Penetapan tersangka ini merupakan pengembangan perkara dari operasi tangkap tangan (OTT) dalam kasus pengaturan perkara di Mahkamah Agung pada 2016 lalu.

Ketika itu, KPK melakukan OTT yang menjerat Edy Nasution selaku Panitera PN Jakarta Pusat, dan pegawai PT Artha Pratama Doddy Aryanto Supeno. Dalam perjalanannya, KPK juga menjerat Eddy Sindoro yang merupakan mantan Presiden Komisaris Lippo Group.

Eddy Sindoro dijerat KPK pada 21 November 2016. Eddy Sindoro sempat melarikan diri ke luar negeri. Dia menyerahkan diri pada Oktober 2018, dan kini telah divonis bersalah dalam kasus ini.

Semasa KPK merampungkan berkas Eddy Sindoro, Nurhadi dan istrinya, Tin Zuraida yang merupakan Staf Ahli Bidang Politik dan Hukum Kementerian PANRB sempat beberapa kali diperiksa sebagai saksi.
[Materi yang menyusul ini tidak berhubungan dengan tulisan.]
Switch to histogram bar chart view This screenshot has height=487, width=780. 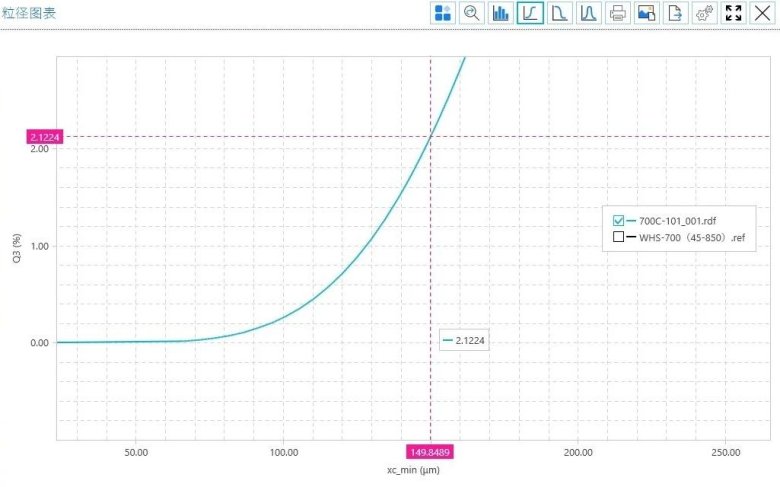click(x=501, y=13)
Pemanggilan Nurhadi saat itu berkaitan dengan dugaan penemuan aliran uang yang mencurigakan. Sepanjang 2004-2009, aliran uang yang masuk di rekening Tin mencapai Rp 1 miliar hingga Rp 2 miliar. Sedangkan periode 2010-2011, ada belasan kali uang masuk ke rekening Tin dengan nilai Rp 500 juta.

Nurhadi juga terdeteksi pernah memindahkan uang Rp 1 miliar ke rekening Tin. Tin juga pernah menerima Rp 6 miliar melaui setoran tunai pada 2010-2013.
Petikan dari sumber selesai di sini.